TikTok is again swimming in mucky waters and is facing a potential EU fine over breaching children’s privacy. The Chinese-owned app could be fined millions of dollars by the European data protection regulator.
The European Data Protection Board said a binding decision has been reached on TikTok over processing of children’s data.
According to The Guardian, the regulator “adopted a dispute resolution decision” after the ByteDance-owned app submitted legal objections to an earlier ruling in Ireland. The fine is expected to be issued within the next four weeks.
The European Union’s decision comes on the heels of an investigation, opened in 2021, by the data protection commissioner in Ireland into TikTok’s level of compliance with its general data protection regulation and how it handles the data of children between the ages of 13 and 17.
In April, the UK’s data watchdog fined TikTok $15.8 million for failing to protect the privacy of children. In an investigation carried out by the Information Commissioner’s Office (ICO), TikTok used the data of children of this age without parental consent.
The investigation revealed that the Chinese app allowed up to 1.4 million UK children under the age of 13 to make use of its platform in 2020.

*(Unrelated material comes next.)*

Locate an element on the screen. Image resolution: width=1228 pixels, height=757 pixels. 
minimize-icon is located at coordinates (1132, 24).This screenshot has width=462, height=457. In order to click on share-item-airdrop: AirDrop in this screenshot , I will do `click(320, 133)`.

According to the ICO, many children were able to access the site despite TikTok setting 13 as the minimum age to create an account. This, of course, exposed them to vulnerabilities and inappropriate content.
Information commissioner John Edwards said, per the BBC: “There are laws in place to make sure our children are as safe in the digital world as they are in the physical world. TikTok did not abide by those laws.

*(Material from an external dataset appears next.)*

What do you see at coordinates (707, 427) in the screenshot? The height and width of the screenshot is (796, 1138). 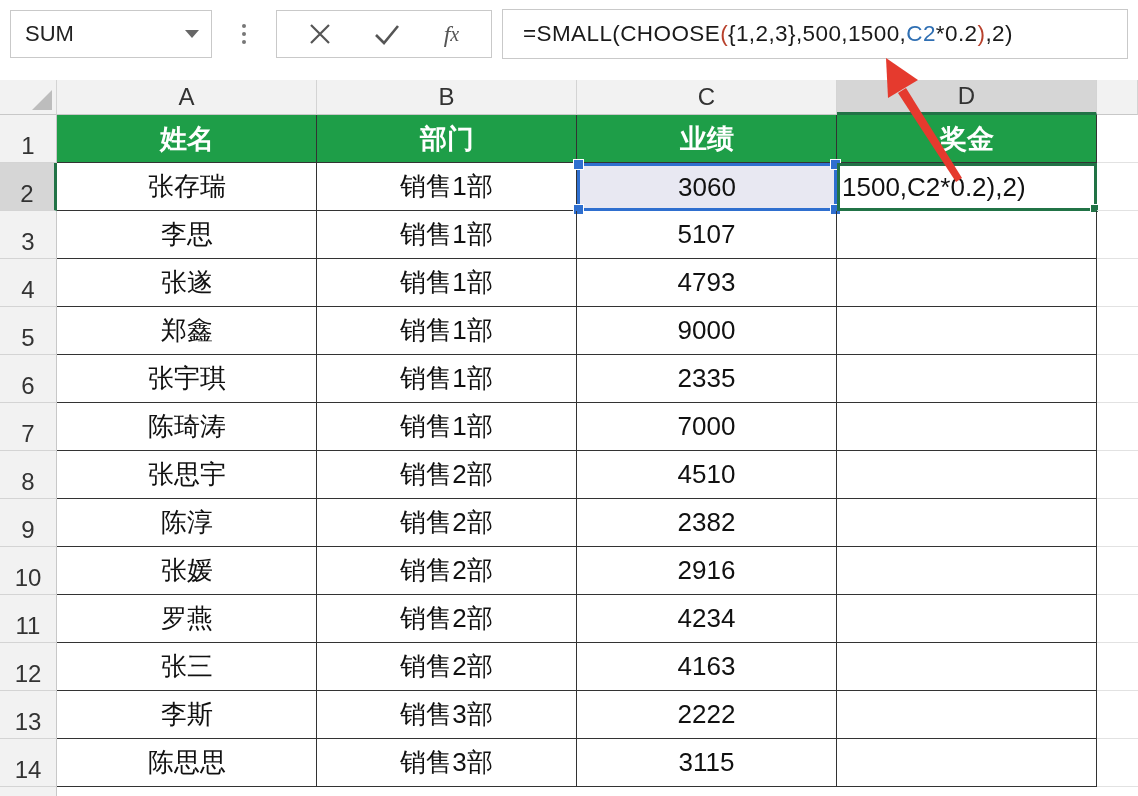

” As a consequence, an estimated one million under-13s were inappropriately granted access to the platform, with TikTok collecting and “TikTok should have known better. TikTok should have done better. Our £12.7m fine reflects the serious impact their failures may have had.”
The commissioner later told the BBC that TikTok had “taken no steps” to obtain parental consent.
“When you sign up you can be targeted for advertising, you can be profiled, your data contributes to an algorithm which feeds content,” he said.
“If you’ve been looking at content which is not appropriate for your age, that can get more and more extreme.
“It can be quite harmful for people who are not old enough to fully appreciate the implications and to make appropriate choices.”